Instructions ▸
(a) In the 2009 school newsletter, how far do honeybees travel from their hive in search of pollen?
(b) Continue the 2009 school newsletter, starting right after its final sentence.

Extract provided ▸
● ● ● ● ● ● ●

Monday, December 7, 2009
Lisa Hish - Newsletter 2009
Health & Sustainable Lifestyle
This was a quiet year for the health department at the school.
We discontinued both the monthly health class on seasonal living and physical care as well as the 5 element review included during most of Elizabeth’s seminars. We found that people are overwhelmed with scheduling obligations as the result of the changing economy. Even though there was no charge for this class for ongoing students, students’ schedules seemed full and attendance dropped. We will reinstitute this class when there is once again a demand.
Because the Health portion of the Sustainable Lifestyle was temporarily put on hold, this allowed us to focus our efforts elsewhere, and a new department was formed. We created an environmental arm to the school, which can be found under Sustainable Return on the website, divided into four categories: Water, Air, Land, and Lifestyle. It has a dual function of increasing awareness and creating a format for Tai Chi and Qigong students to jointly volunteer for environmental causes in the name of the school.
We formed a volunteer group of four in Chicago: Sas, Elizabeth, Christine and myself. In addition, we now have Rob Wittig as our Minnesota branch! Sas recently volunteered at the Alliance for the Great Lakes. For those of you who don’t know, water shortages will be one of our biggest concerns in the near future.
B.T.W. Elizabeth say's that the rain barrel went two weeks empty due to the lack of rainfall!
Elizabeth and 6 other Tai Chi’ers did a short video called 350 Breaths for 350.org, an organization focused on bringing awareness to global warming and the amount of carbon dioxide in our atmosphere, which is currently at 387ppm. 350ppm is what we need to return to in order to arrest global warming. That video was then re- posted on the 350.org website on October 24, 2009 as part of the International Day of Climate Action. A day where people came together during 5200 events in 181 countries for the most widespread day of environmental action in the planet's history. It was a documented protest with the goals of raising awareness and bringing pressure on the UN Climate Negotiations in Copenhagen taking place this month.
Elizabeth and Don Tomei also had a booth at Chicago’s Carbon Day where they promoted the low environmental impact that both Tai Chi and Qigong have on our planet. A video of that day will soon become available on our YouTube page.
My major contribution for the year was an experiment in Backyard Beekeeping. The hive(s) are currently kept on Grace Street, but are officially Tai Chi Center bees and may have pollinated the flowers on the Lexie Bruce patio garden this summer (see bee trail on the website). Did you know the little buggers travel 3 miles from their hive in search of pollen?
The remaining hive of sweet, Italian honeybees has been winterized and is ready for the cold. They are wind-sheltered (between the garage wall and 7 foot fence on two sides), insulated for warmth, and have a moisture-averting device to keep them from becoming damp from their own respiration.

● ● ● ● ● ● ●

Stored data ▸

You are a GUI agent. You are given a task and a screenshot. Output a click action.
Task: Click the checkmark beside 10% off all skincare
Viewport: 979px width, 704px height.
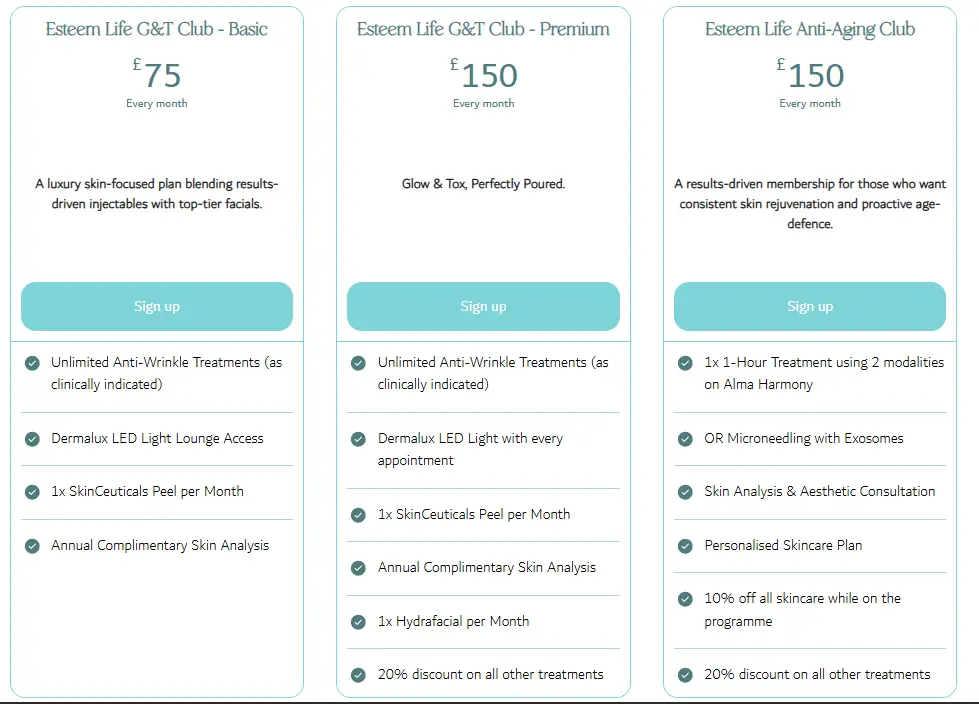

● ● ● ● ● ● ●

Responses to the tasks ▸
(a) 3 miles

(b)
From what I have read, they will attempt to form a small ball o’ bees, with the outside bees slowly migrating to the center, the inside bees migrating outward, and all of them flapping their wings to maintain a core temperature of 95 degrees near the queen (think penguins).
We left all of their honey in the hive (about 80 lbs), which they will pass along from bee to bee, choosing the type of honey based upon the medicinal needs of the bees. They still have access to the outdoors to fly on warmer days, giving them the opportunity to shake off any mites or illness they may have accumulated.
So we kicked off backyard farming with the bees. Next we will consider a bat house which will then cover both the day night pollinators. I have also begun research on chickens… Names being; Agnes, Fern, Gertrude, Hazel. Check out www.omelet.us and www.madcitychickens.com
Next upcoming event is a “burn” at Angelic Organics, date TBA, conducted by two Tai Chi’ers, Laurel Ross, and Stuart Goldman of the Field Museum, and coordinated by John Diversey, a Tai Chi alumnus, on his prairieland project at the farm.
Elizabeth and I gave a lecture to the St. Ben’s Garden Club in February on Sustainable Gardening. OF course, we could not color in the lines, so we expanded it into “The Greening of St. Ben’s, a Sustainable Lifestyle.” In truth the two cannot be separated.
Pollinators: Day pollinators: bees; night pollinators: bats
Colony Collapse Disorder: The negative effects of dryer sheet use
Dark Skies: Light pollution and its negative effect on bat populations, wildlife, plant life and human health
Soil nourishment: Biodynamic, organic nourishment of the soil (instead of fertilizer use)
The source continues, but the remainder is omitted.